- **REQUIRED TASK**
Echo back the lines from the one containing "The width and" through the one containing "[x=395, y=244]", inclusive, leaving out the pictures.

--- START EXCERPTED DATA ---

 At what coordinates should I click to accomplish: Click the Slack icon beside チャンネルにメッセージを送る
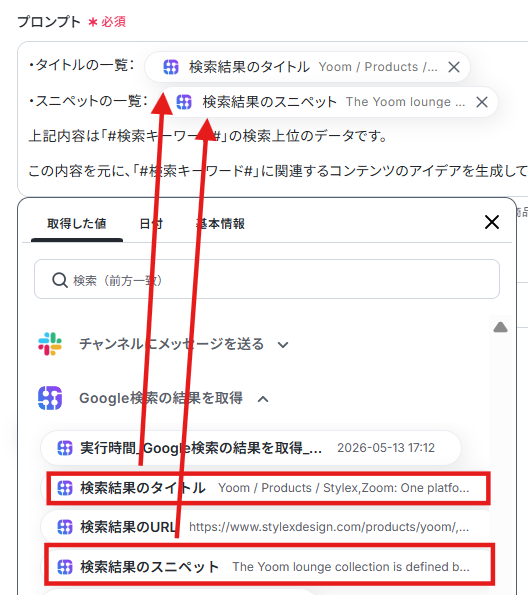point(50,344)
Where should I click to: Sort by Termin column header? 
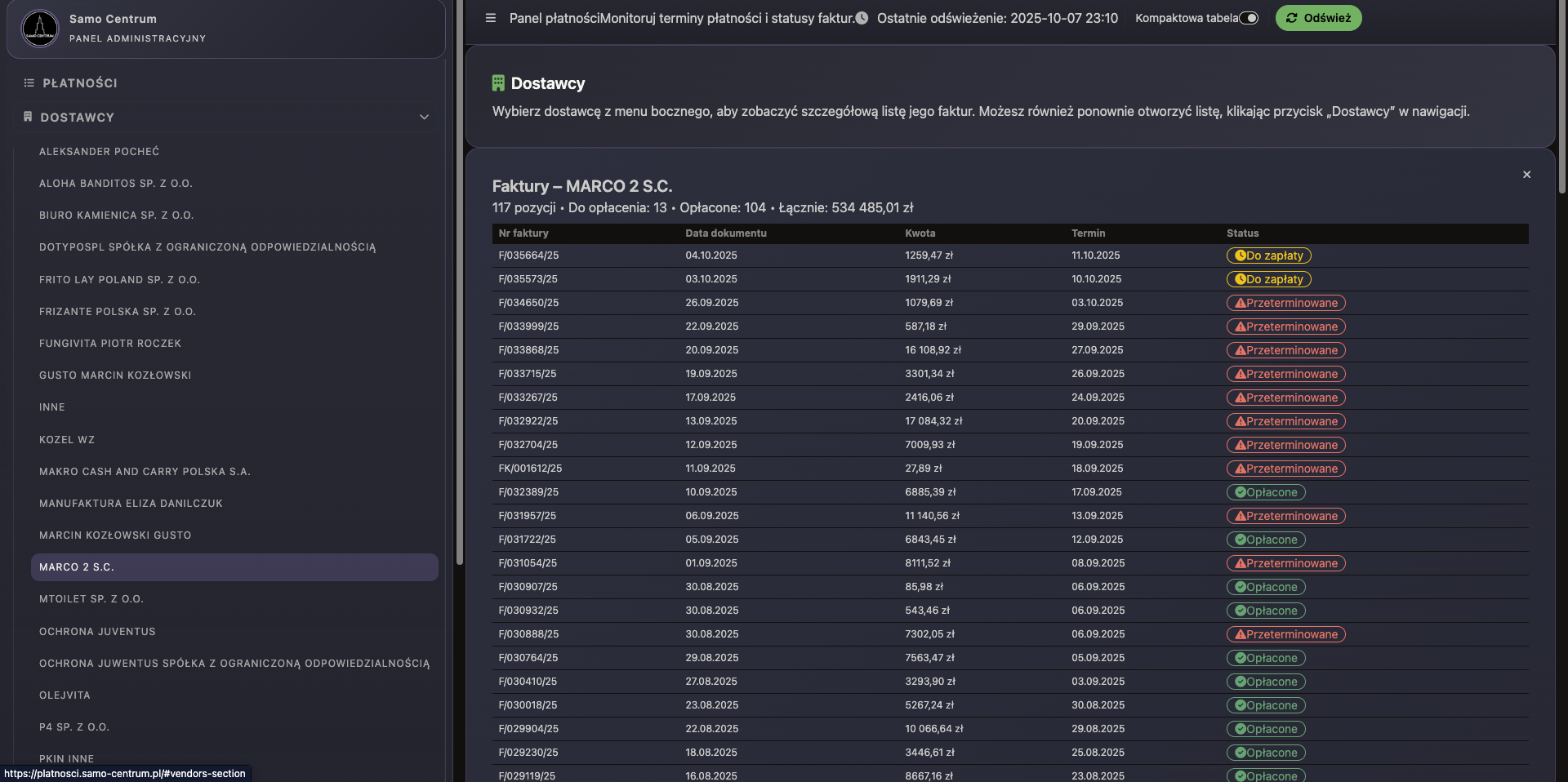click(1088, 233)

--- END EXCERPTED DATA ---
--- START EXCERPTED DATA ---

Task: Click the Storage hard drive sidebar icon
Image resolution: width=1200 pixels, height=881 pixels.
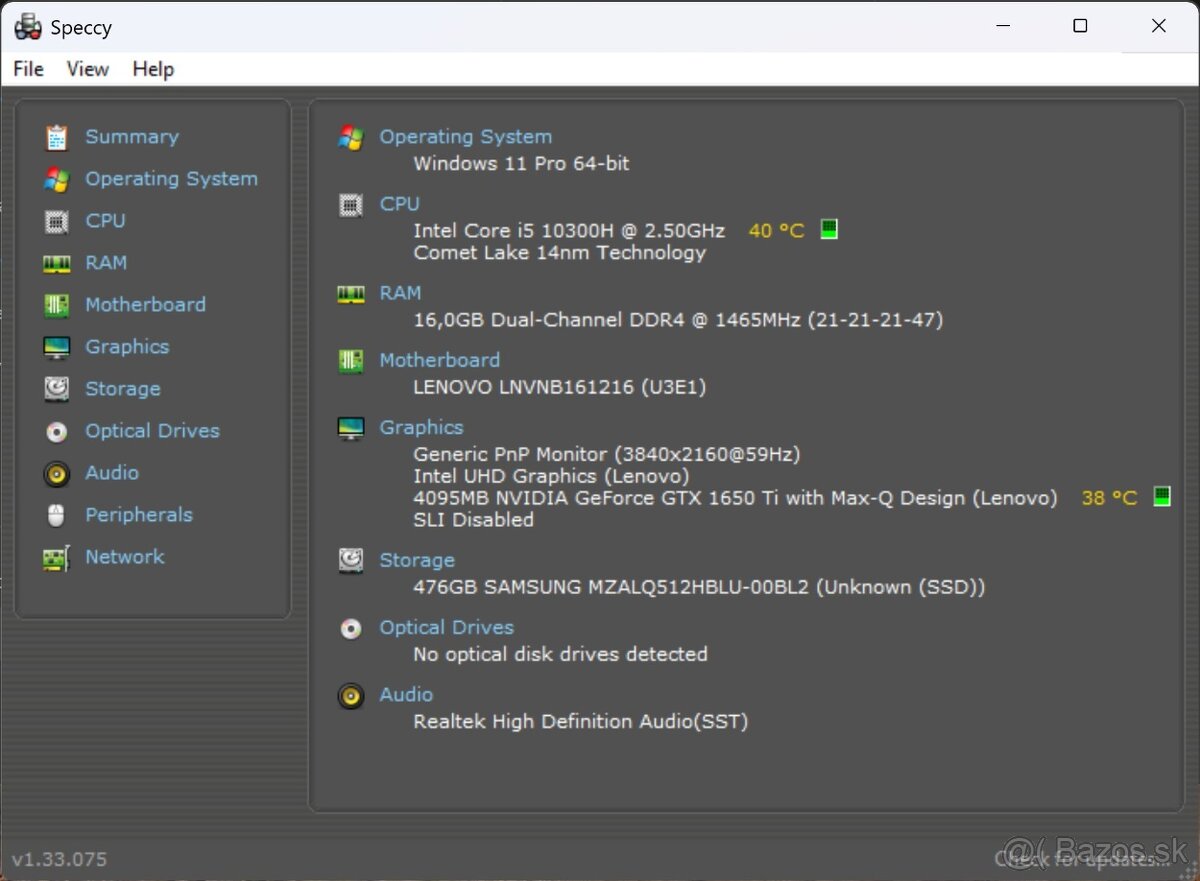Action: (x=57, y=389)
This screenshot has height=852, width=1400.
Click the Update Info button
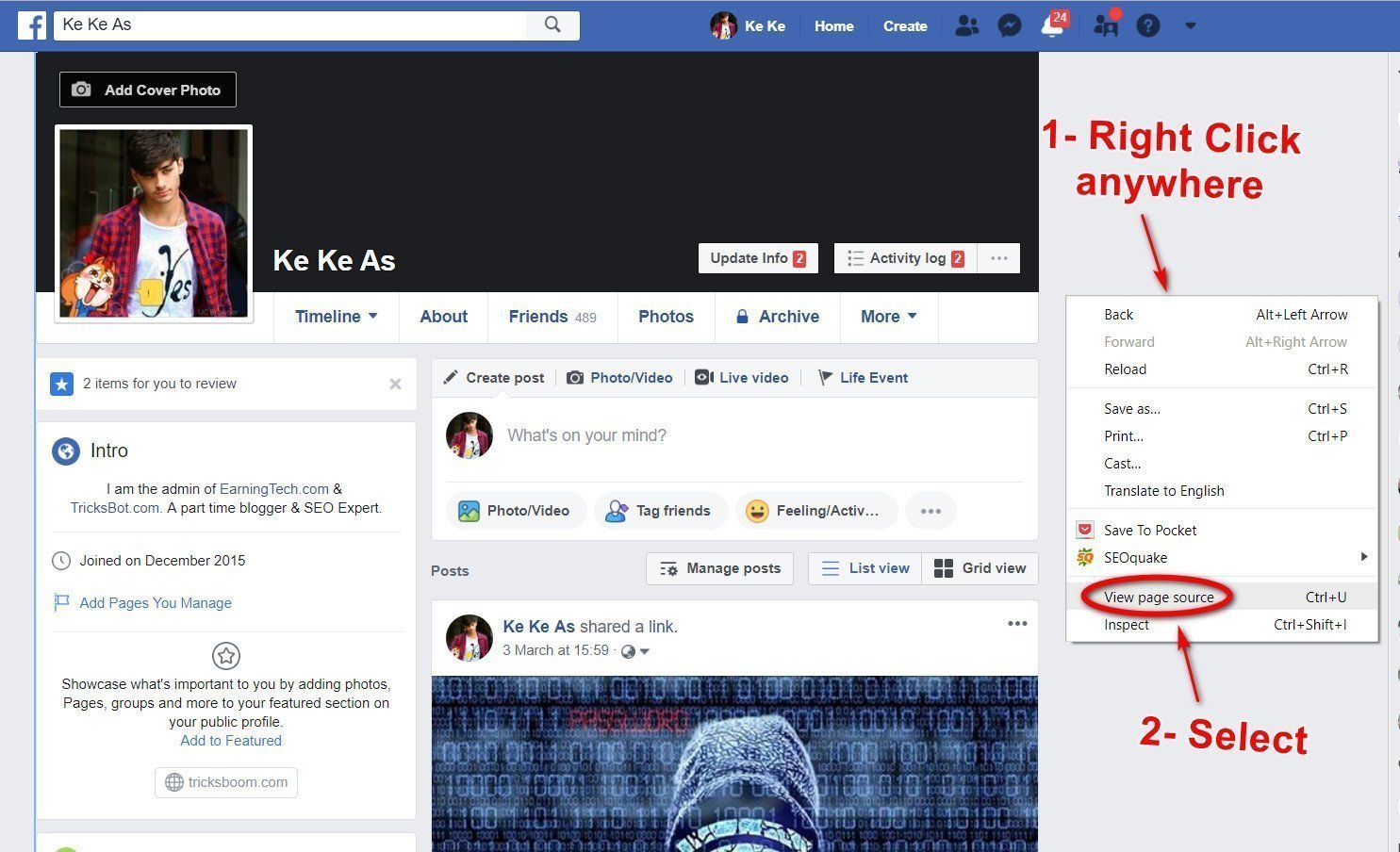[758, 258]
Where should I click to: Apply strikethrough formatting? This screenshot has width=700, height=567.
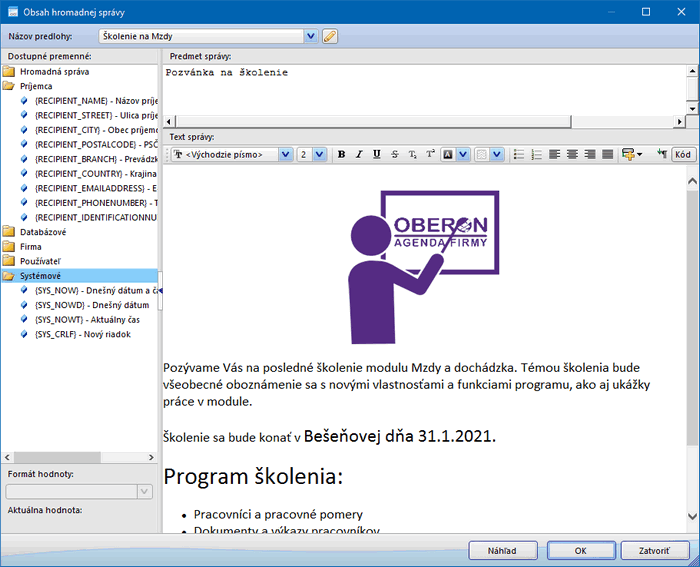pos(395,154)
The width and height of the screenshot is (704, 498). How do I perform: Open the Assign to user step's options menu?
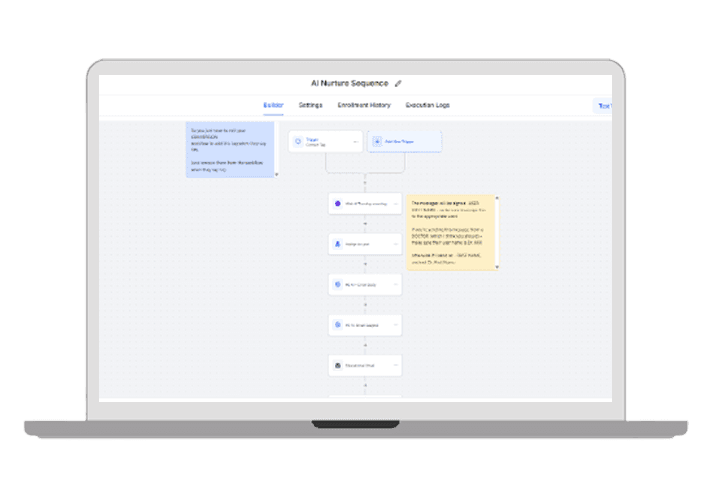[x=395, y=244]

--- END EXCERPTED DATA ---
--- START EXCERPTED DATA ---

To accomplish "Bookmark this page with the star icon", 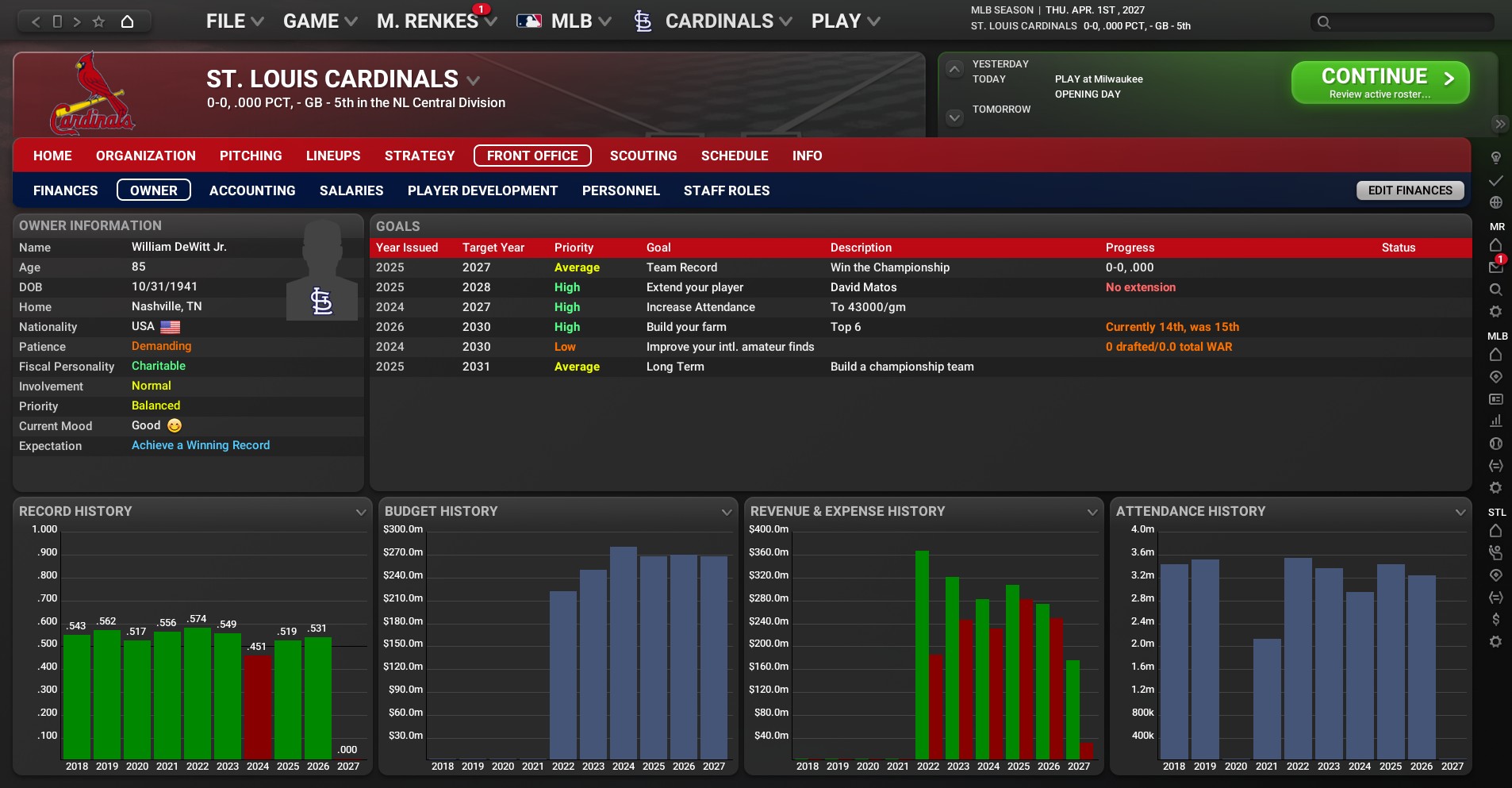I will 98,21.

--- END EXCERPTED DATA ---

- **FINISHED TASK**
The width and height of the screenshot is (704, 498). How do I perform: Open the Assign to user step's options menu?
[x=395, y=244]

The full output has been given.